Graham Street Market

(Click image thumbnails to see a bigger version)

Just down from where we’re staying is the Graham Street market: a sloping street with every kind of food you can think of, and many you can’t. Alongside its stands of fruit, (very alive) fish, meat, bread and a whole lot of stuff I don’t recognise – seriously, they have these things which look like apples but they have spikes sticking out of them and I am not sure if it is from a tree or the sea – you can also buy slops, children’s’ clothing, toys and behind the stalls are restaurants and more shops selling food.


A view down Graham Street Market. Photo by Simon Williamson.

It’s a place raging with a bit of controversy as the market, where many local Hongkongers do their grocery shopping, is going to be razed so that residential skyscrapers (who are we kidding? That’s an average Hong Kong building) can be built.

I usually walk to work with my significant other in the mornings and his office is right at the bottom of Graham Street, where the market starts. So I always walk back up it. It is a fascinating set up – a complete balls up from the outside, until you stroll in and join the throngs wrestling their way to where they are trying to barter. The only thing I really buy here is fruit. I far prefer a quick visit to a market than a squish in the teeny tiny aisles they have here in grocery shops, and our closest decent grocery shop is about a 10 min ride up the escalator. According to a few touristy reports I have read, these kinds of markets are the real Hong Kong. The cynic in me finds that hard to believe after our experience in Mong Kok and I have a feeling that places like the Graham Street Market can help rich snooty Hongkongers feel like they are part of their own city – such as Soweto does for urban people in Joburg and Mzoli’s does for Capetonians. I certainly don’t scoff at places like these – the three listed I very much enjoy (ok I finally confess: I actually don’t like Mzolis all that much).

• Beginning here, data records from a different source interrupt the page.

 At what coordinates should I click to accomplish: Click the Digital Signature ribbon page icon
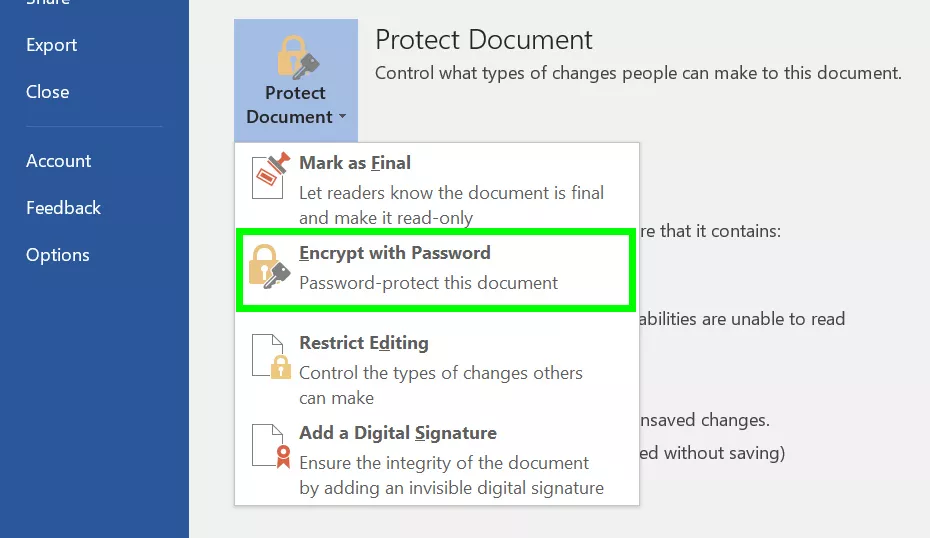(271, 446)
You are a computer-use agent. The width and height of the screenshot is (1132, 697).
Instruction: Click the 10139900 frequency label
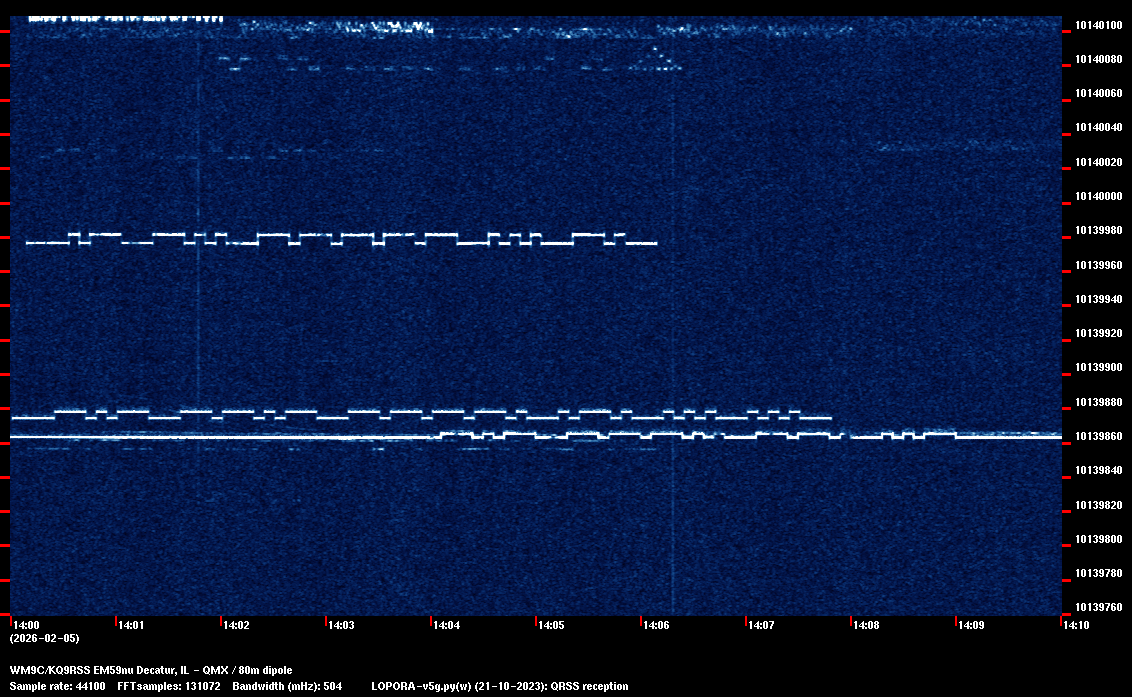1097,368
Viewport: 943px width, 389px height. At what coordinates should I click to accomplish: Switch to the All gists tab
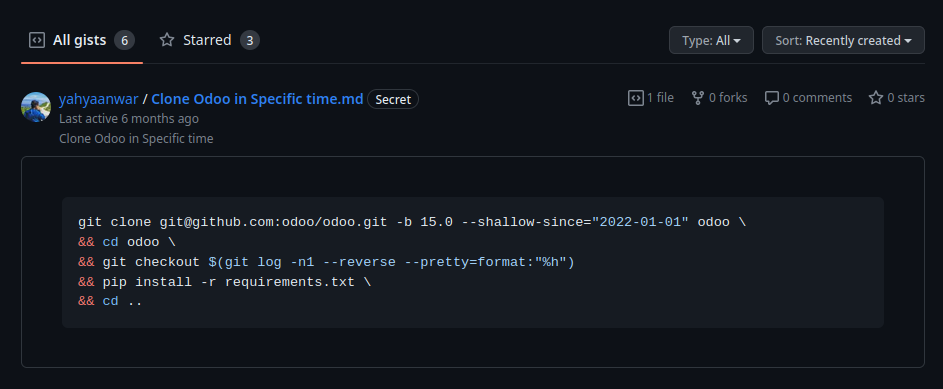pos(82,40)
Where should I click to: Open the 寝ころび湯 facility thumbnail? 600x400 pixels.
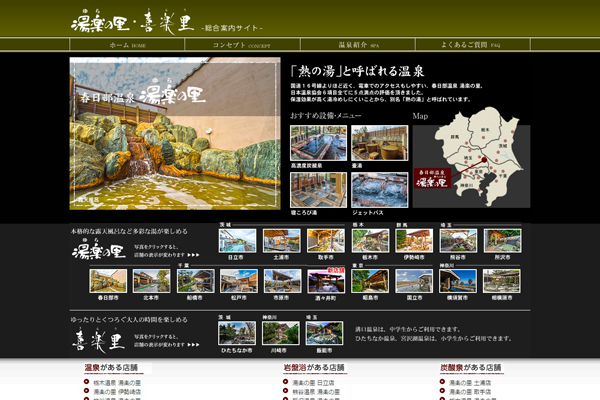click(318, 188)
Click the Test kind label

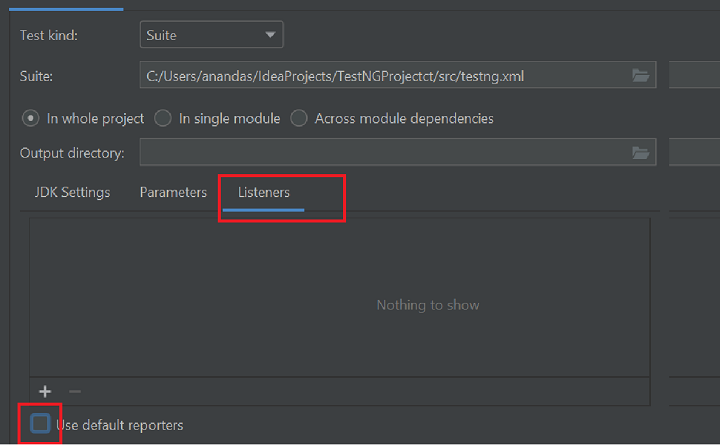pos(49,35)
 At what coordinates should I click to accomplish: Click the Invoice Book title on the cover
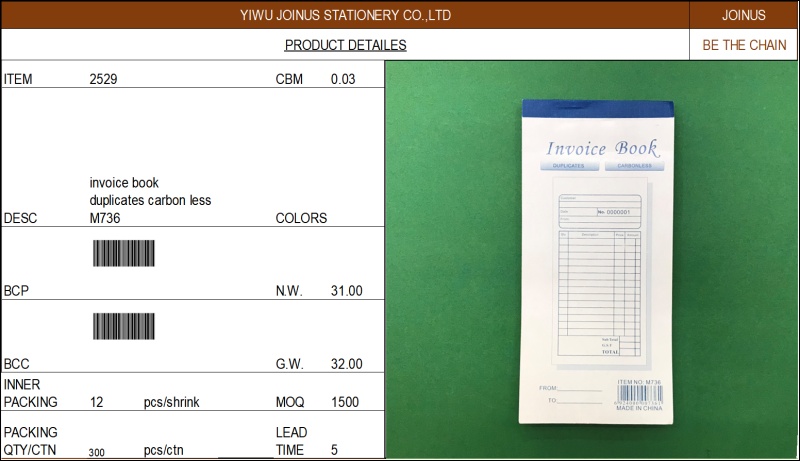(x=601, y=148)
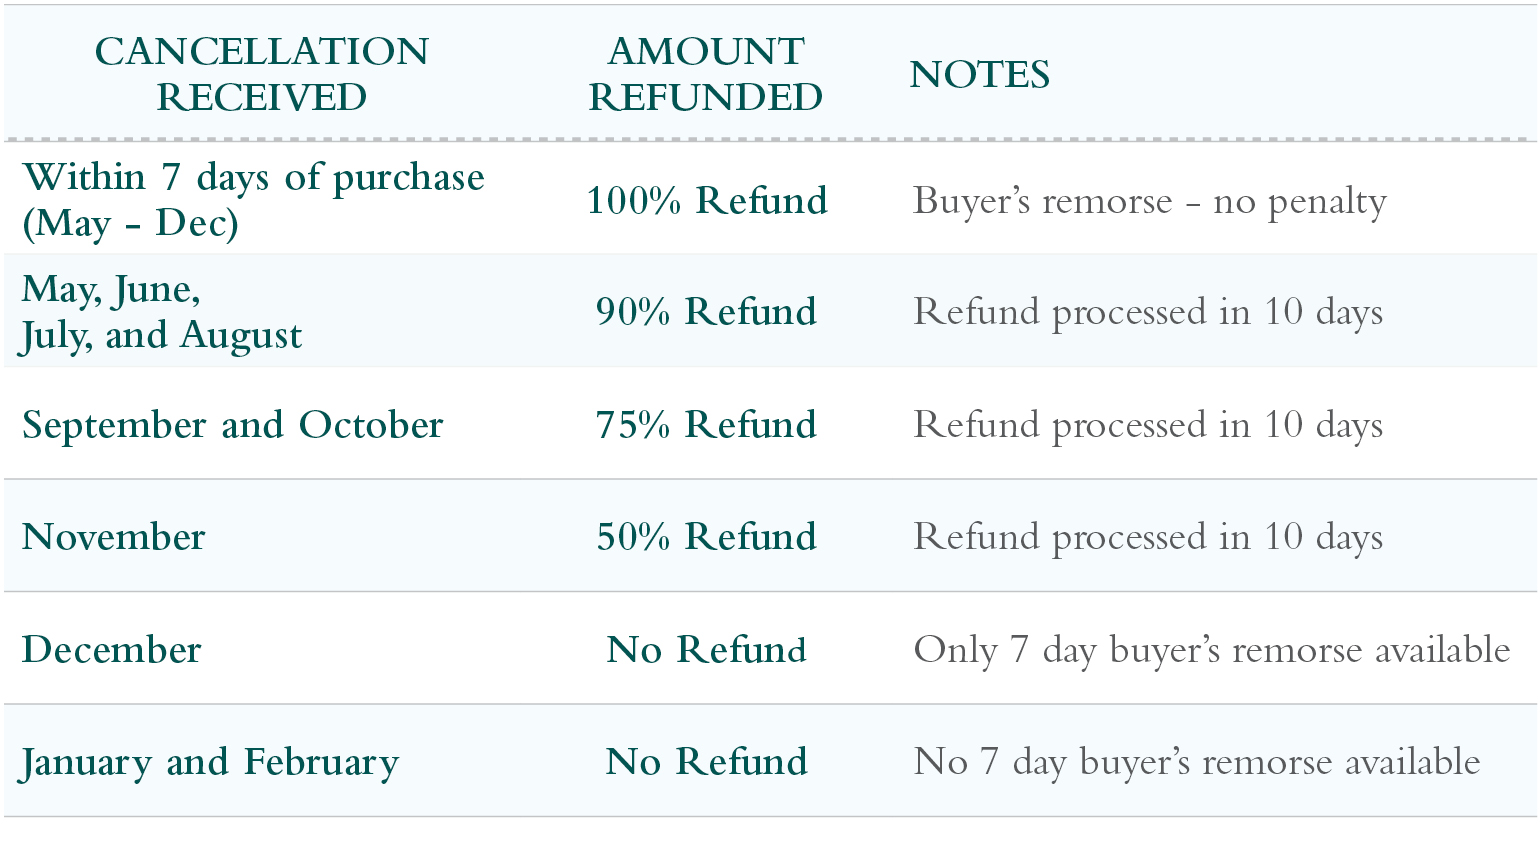Click Only 7 day buyer's remorse available note

click(x=1212, y=651)
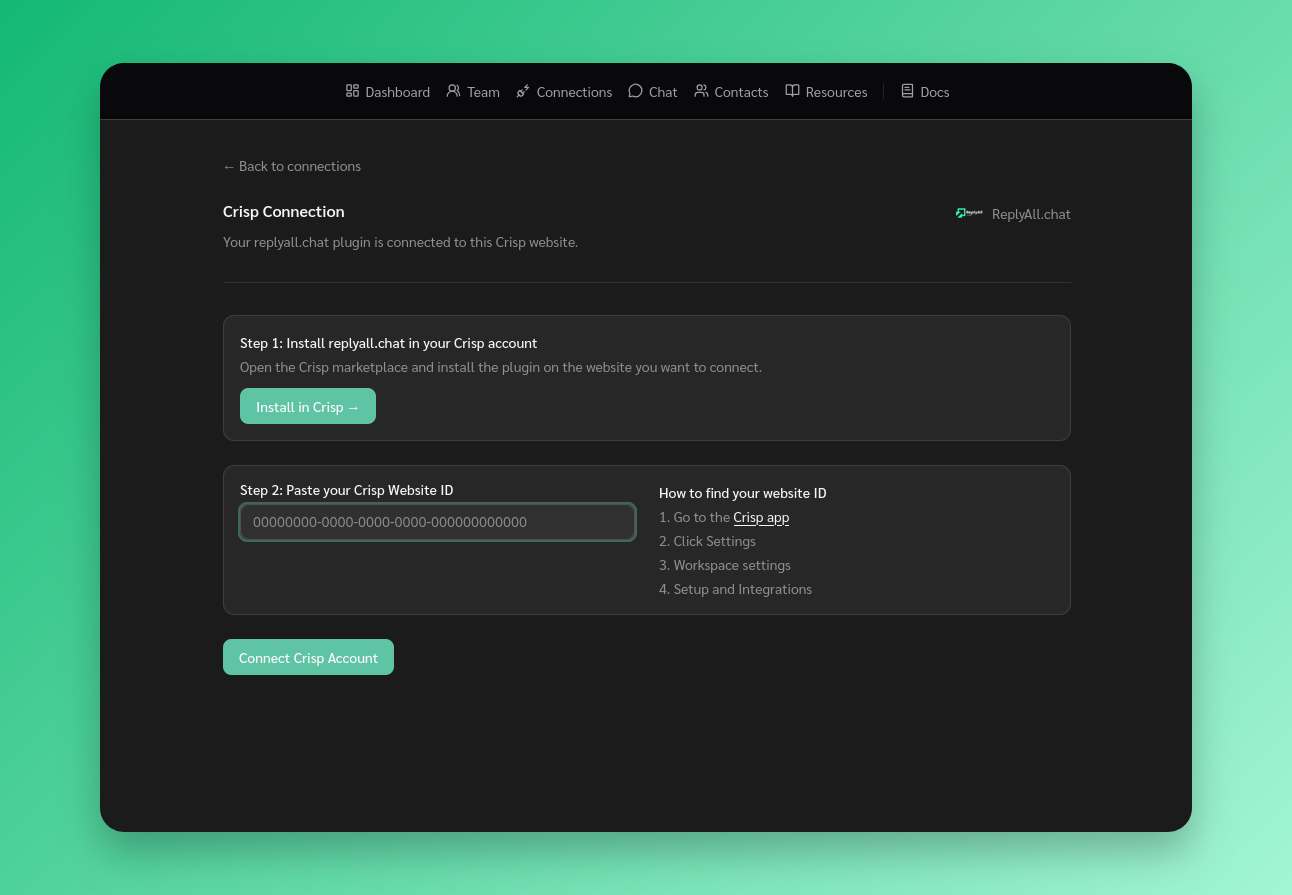Open the Crisp app link
The width and height of the screenshot is (1292, 895).
click(761, 516)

Above: Fish being kept alive, waiting for someone to come and buy them. Below: Fish after this process is complete. Pics by Simon Williamson.

What I cannot deny is that it is closer, cheaper and a far more enjoyable and interesting experience to buy goods in the Graham Street Market than it is in the 7-11 across the street or the Park ‘n Shop up the hill. The first time I saw live fish in the market get their heads lopped off as soon as someone wanted to buy them, or saw a crab being removed from a tank and be systematically tied up, alive, for the customer, I was grossed out. Totally. In fact it’s still something that doesn’t sit so well with the little part of my stomach that tries to prevent nausea. But here in China it is how people buy food. When in Rome... you know?

I do not believe that I am joining in some cultural recess of Hong Kong that no one outside locals manage to permeate. But I do feel like a have a foot slightly further into the East than I would have. I’d be lying if I said that grappling over a price with someone who can only speak Cantonese didn’t thrill me a bit – I’m still convinced I’m being ripped off though. I smile as they yak out words I can’t understand, and we make hand signals to each other amongst a lot of pointing and acting like the animal I wish to buy. Really though, putting my thumbs in my arm pits and clucking like a chicken is not the most absorbing way to buy food as I am one of those people who likes great distance between what is on my plate and what runs around a farmyard.

So when you people do come and visit, take your valloids before we go grocery shopping.

PS. Can anyone identify these things on sale at the Graham Street Market? I'm no foodie so am not sure.